Task brief: Count the lines below that contain the word "width", and reply with the number alone.

---+---

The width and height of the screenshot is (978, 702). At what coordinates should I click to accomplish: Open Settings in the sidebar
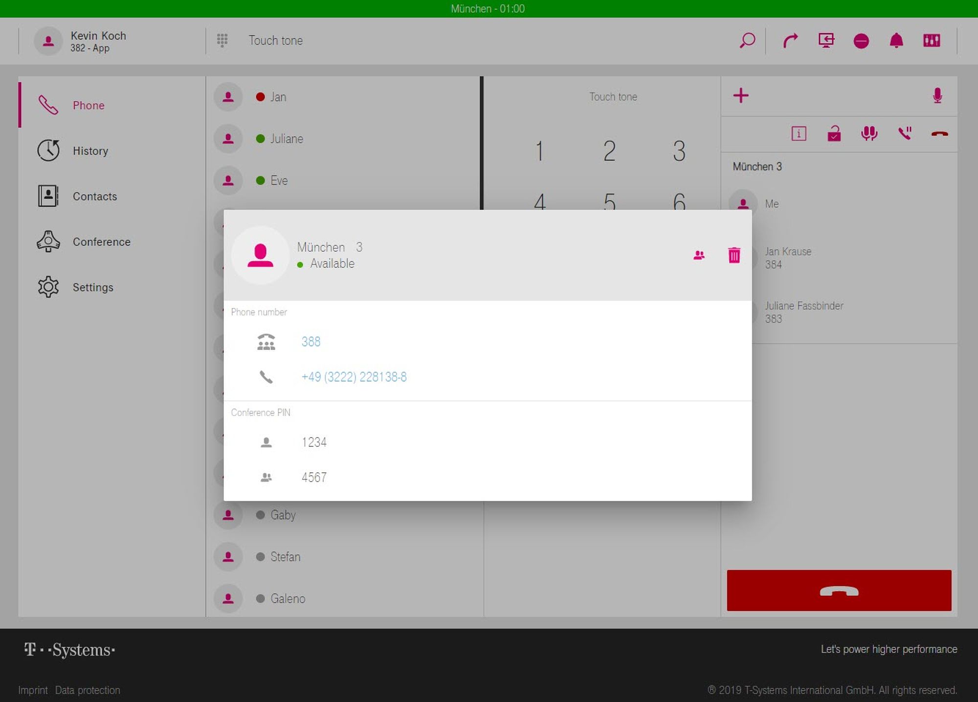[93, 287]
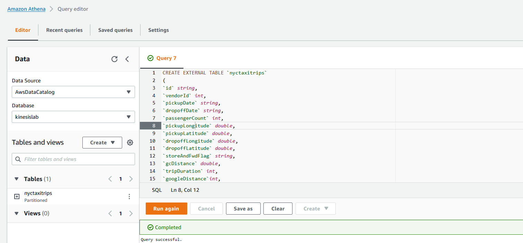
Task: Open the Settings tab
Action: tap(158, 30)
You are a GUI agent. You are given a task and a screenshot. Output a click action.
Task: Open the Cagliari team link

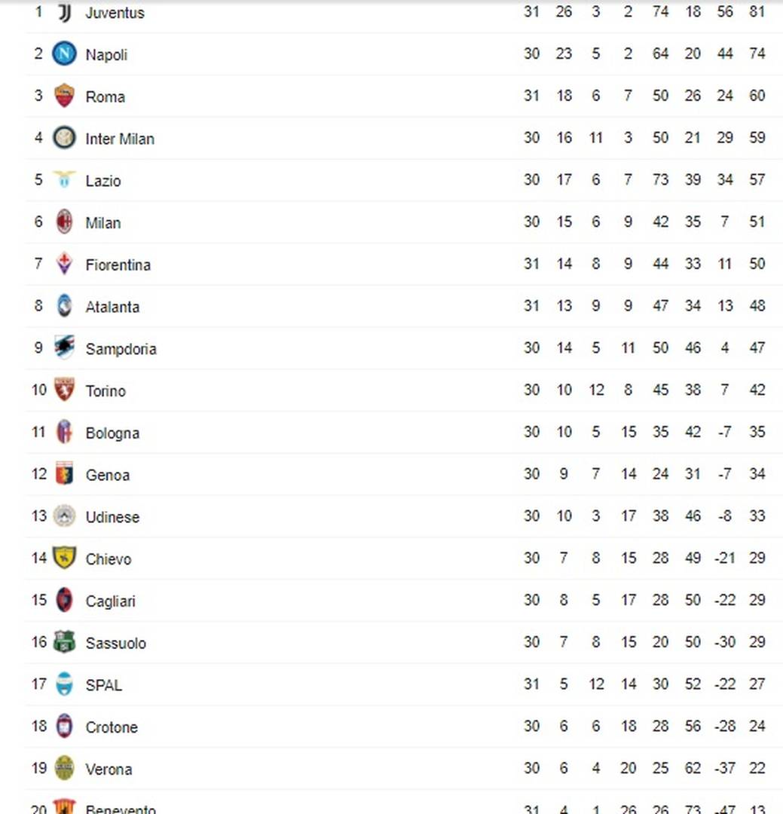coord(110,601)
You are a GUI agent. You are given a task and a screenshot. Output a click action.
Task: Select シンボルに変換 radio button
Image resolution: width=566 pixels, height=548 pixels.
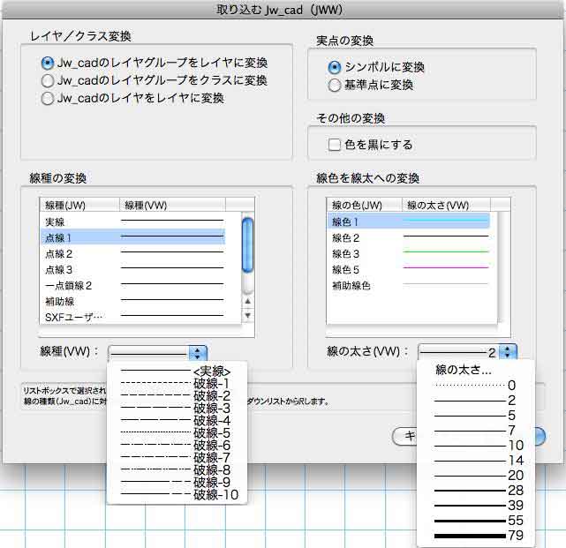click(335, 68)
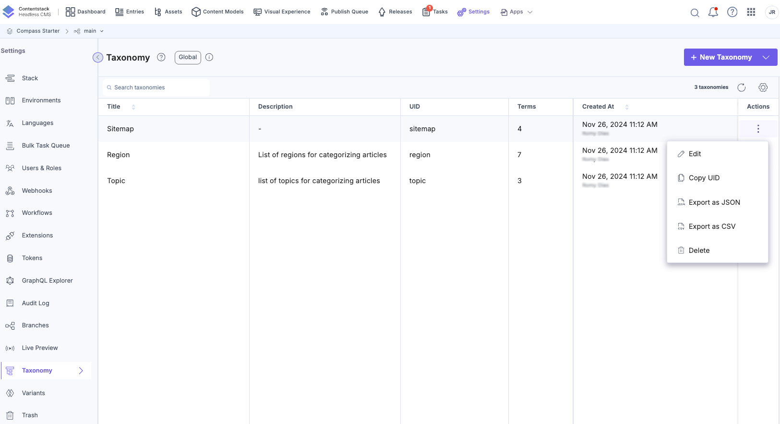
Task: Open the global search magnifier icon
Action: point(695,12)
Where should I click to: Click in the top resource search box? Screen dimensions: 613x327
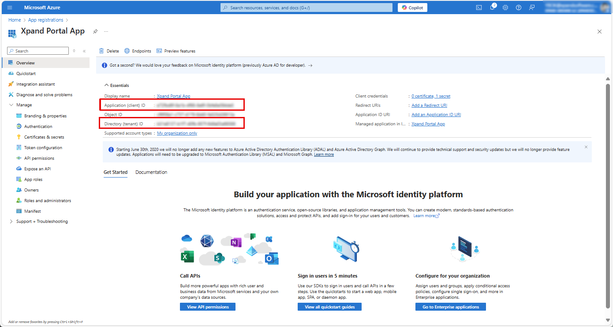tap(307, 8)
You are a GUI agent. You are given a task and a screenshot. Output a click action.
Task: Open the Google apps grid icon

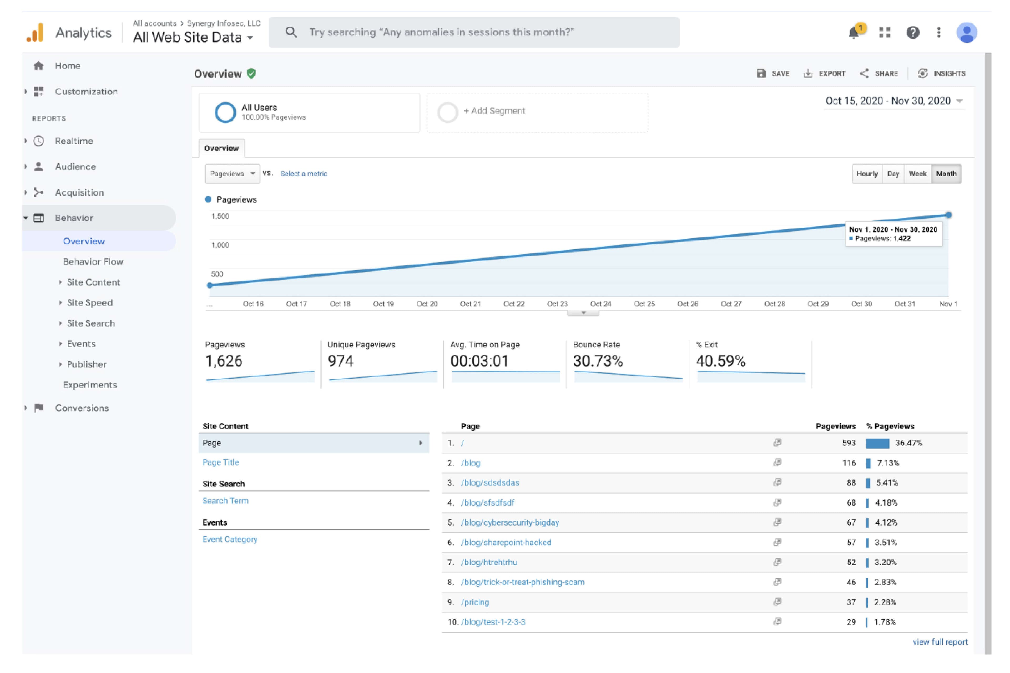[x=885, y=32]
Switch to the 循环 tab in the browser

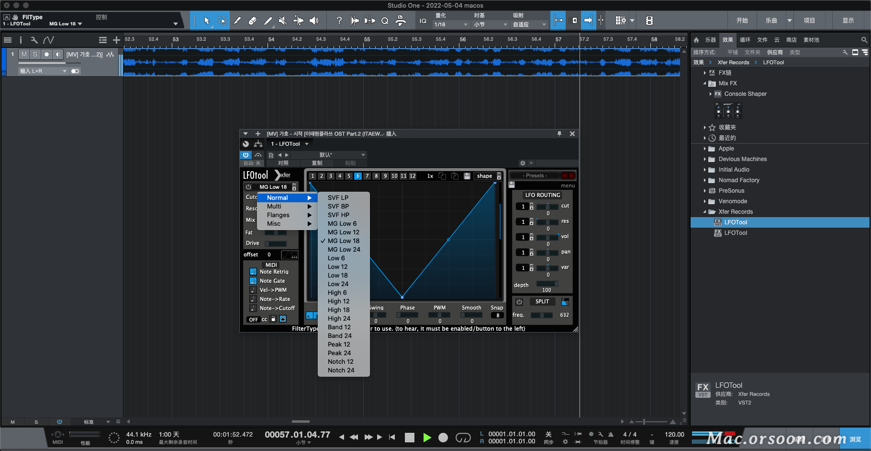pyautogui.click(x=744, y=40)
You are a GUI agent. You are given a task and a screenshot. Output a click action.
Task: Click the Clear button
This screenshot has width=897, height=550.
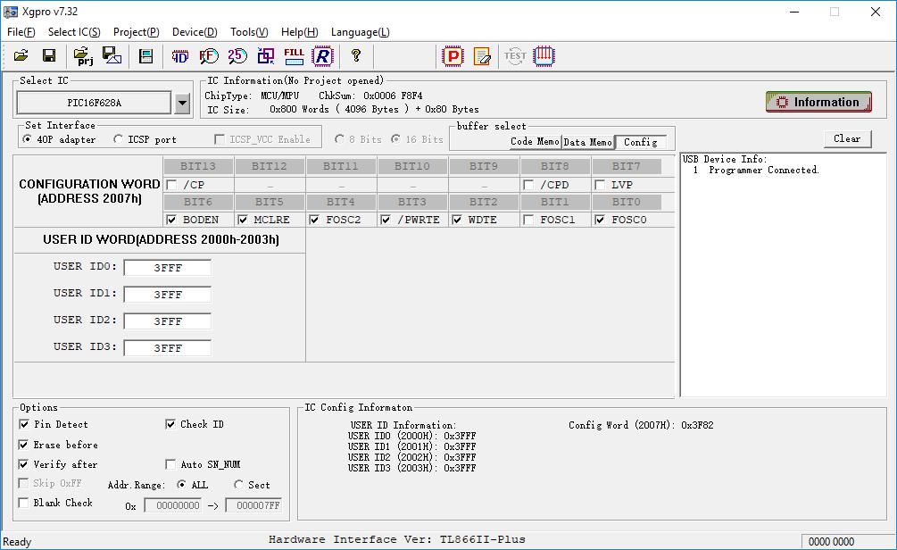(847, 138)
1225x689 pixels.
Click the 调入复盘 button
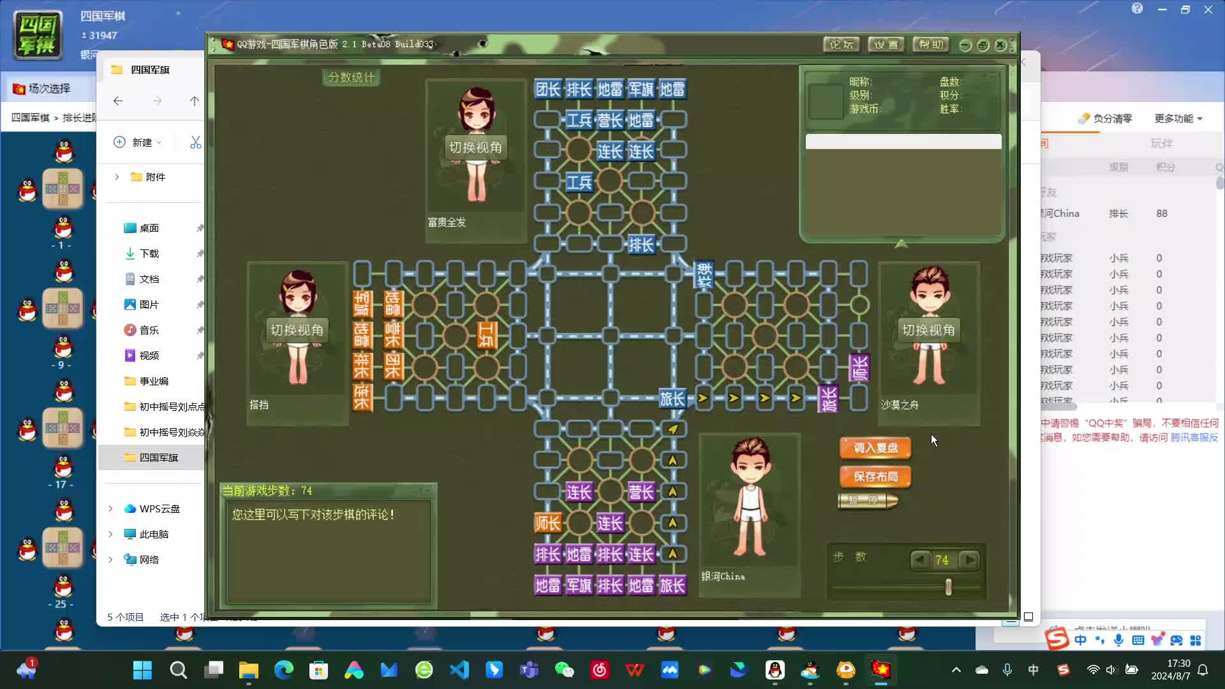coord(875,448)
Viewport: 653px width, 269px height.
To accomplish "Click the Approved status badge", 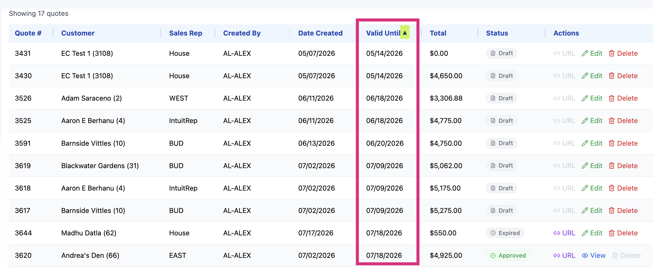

---+---

Answer to this exercise: 4